**Instructions to follow:** Tally how many lines of the items below contain the string "beside" with matching case, and reply with the number alone.

**Given records:**
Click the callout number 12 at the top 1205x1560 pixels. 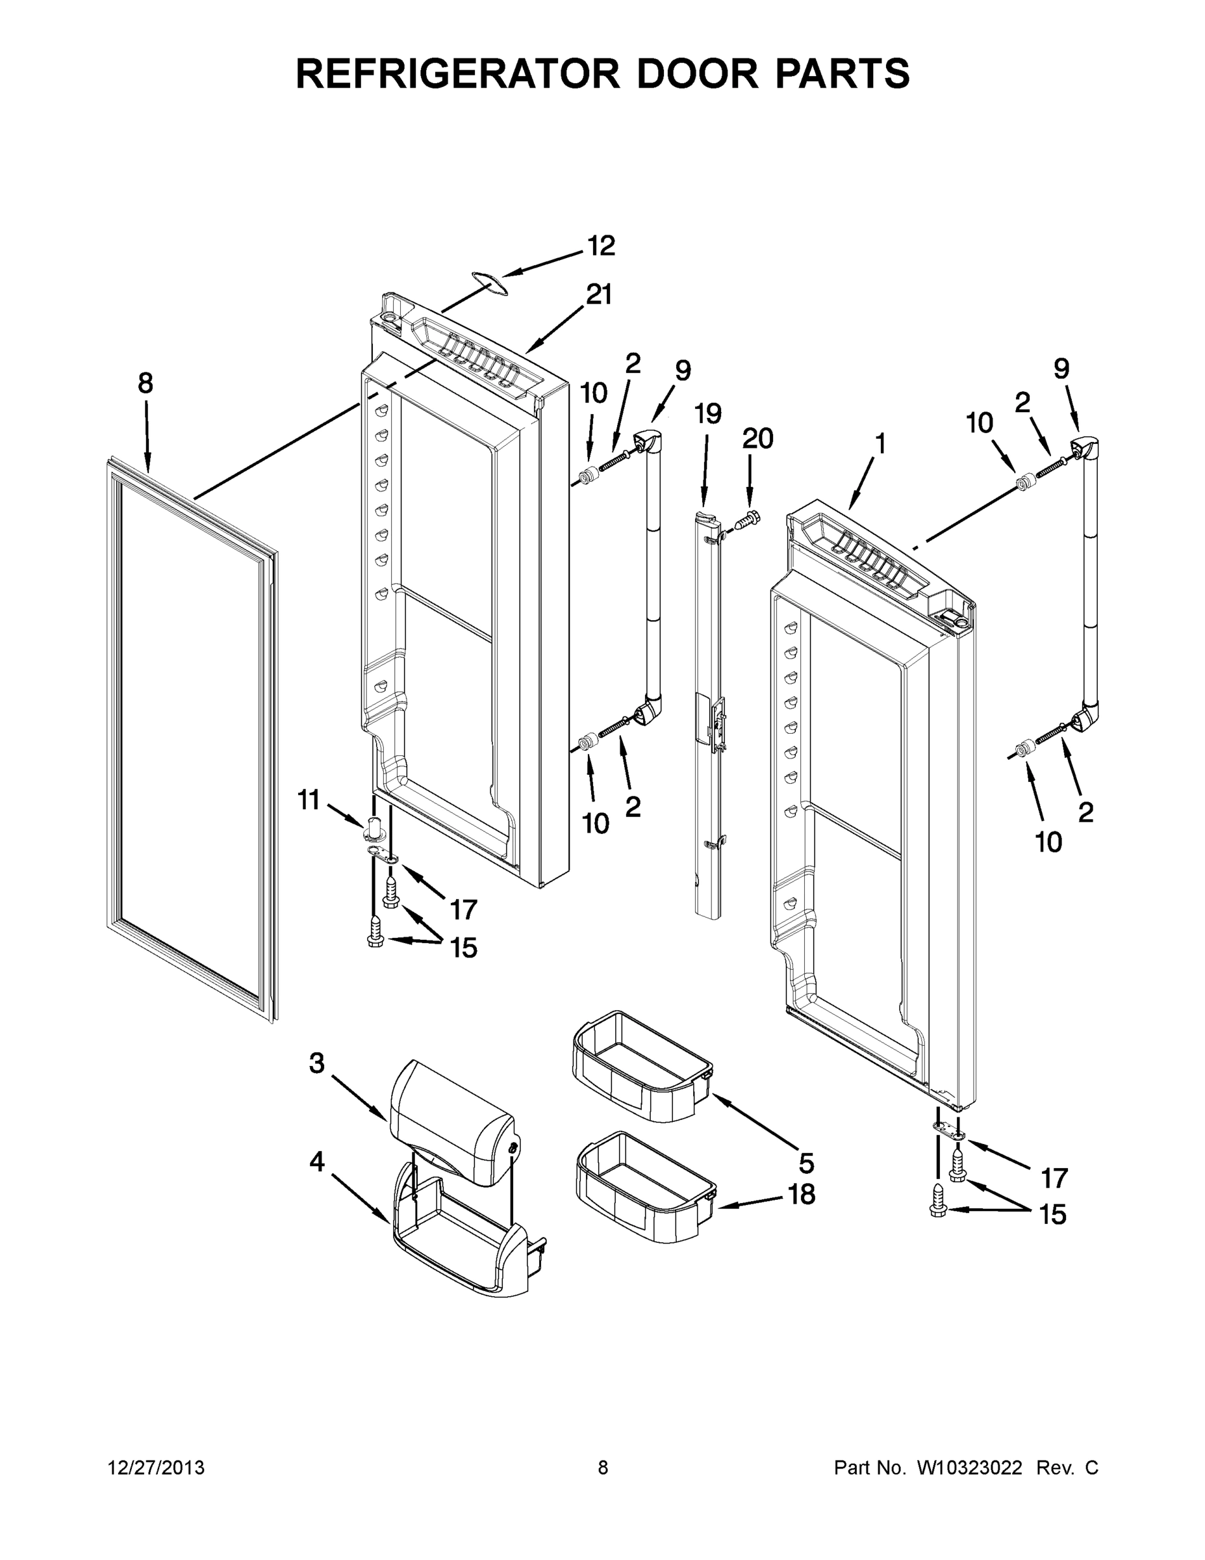tap(600, 246)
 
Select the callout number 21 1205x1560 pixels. tap(599, 294)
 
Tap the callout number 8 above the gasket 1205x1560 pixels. tap(146, 384)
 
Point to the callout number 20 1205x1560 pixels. tap(757, 439)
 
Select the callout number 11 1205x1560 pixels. tap(309, 800)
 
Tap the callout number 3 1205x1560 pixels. tap(317, 1083)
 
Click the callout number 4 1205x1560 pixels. tap(317, 1162)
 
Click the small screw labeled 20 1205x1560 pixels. tap(748, 520)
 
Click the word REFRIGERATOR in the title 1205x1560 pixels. tap(457, 73)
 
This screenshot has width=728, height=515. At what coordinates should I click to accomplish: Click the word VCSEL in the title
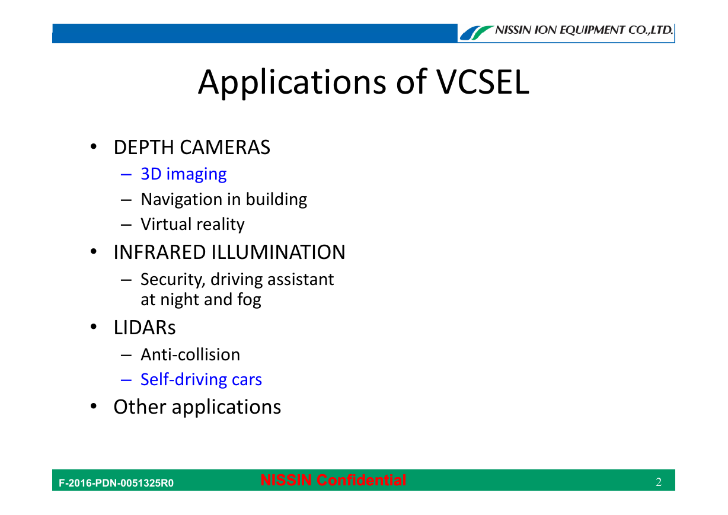(483, 82)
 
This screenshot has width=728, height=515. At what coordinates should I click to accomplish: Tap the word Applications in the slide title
(292, 83)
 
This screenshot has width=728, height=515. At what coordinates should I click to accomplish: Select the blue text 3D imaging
(184, 174)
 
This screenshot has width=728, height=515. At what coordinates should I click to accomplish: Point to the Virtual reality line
(193, 225)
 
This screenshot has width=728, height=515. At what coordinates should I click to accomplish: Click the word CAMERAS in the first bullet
(225, 147)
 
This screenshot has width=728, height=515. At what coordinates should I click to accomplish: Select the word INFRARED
(159, 252)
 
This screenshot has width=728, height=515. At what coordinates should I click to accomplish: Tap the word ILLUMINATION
(278, 252)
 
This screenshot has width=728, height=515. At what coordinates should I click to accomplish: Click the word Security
(173, 280)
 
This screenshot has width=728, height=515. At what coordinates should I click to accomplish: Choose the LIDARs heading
(145, 328)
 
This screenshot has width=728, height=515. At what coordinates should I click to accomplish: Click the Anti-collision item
(190, 354)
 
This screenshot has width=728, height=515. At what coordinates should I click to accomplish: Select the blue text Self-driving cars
(201, 379)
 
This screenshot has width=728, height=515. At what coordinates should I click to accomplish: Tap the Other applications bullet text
(197, 407)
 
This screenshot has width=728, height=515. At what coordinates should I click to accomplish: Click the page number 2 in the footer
(659, 482)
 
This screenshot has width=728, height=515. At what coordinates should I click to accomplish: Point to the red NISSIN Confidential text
(333, 480)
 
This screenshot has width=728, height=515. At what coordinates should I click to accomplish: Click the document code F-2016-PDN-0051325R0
(116, 483)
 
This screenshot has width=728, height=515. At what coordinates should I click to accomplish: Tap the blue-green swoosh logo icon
(477, 33)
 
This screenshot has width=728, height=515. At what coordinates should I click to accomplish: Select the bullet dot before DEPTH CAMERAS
(94, 146)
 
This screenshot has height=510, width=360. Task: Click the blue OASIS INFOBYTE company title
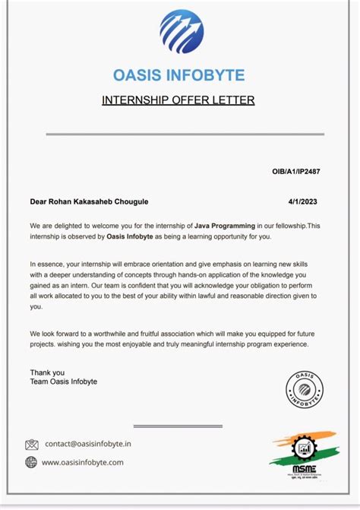[x=179, y=74]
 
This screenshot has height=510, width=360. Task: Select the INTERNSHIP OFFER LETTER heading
[x=178, y=100]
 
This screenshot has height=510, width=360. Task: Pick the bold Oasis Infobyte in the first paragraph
[x=131, y=236]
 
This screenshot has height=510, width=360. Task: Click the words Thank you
[x=47, y=372]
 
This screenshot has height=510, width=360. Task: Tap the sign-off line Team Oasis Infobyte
[x=64, y=382]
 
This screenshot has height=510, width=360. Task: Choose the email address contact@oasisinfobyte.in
[x=88, y=444]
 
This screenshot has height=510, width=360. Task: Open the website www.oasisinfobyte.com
[x=82, y=462]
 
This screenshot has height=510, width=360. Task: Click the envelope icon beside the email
[x=31, y=445]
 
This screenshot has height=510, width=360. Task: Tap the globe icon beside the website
[x=31, y=462]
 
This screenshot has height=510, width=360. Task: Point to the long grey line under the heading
[x=185, y=135]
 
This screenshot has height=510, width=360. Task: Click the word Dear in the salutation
[x=39, y=201]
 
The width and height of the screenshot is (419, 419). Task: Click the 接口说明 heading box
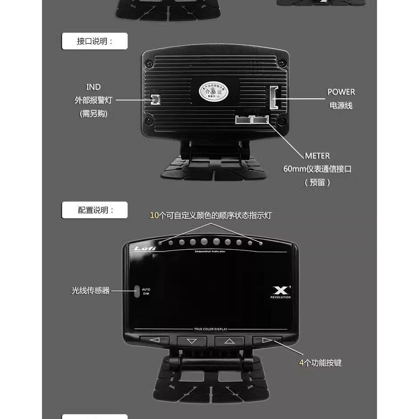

**Written reply:** 2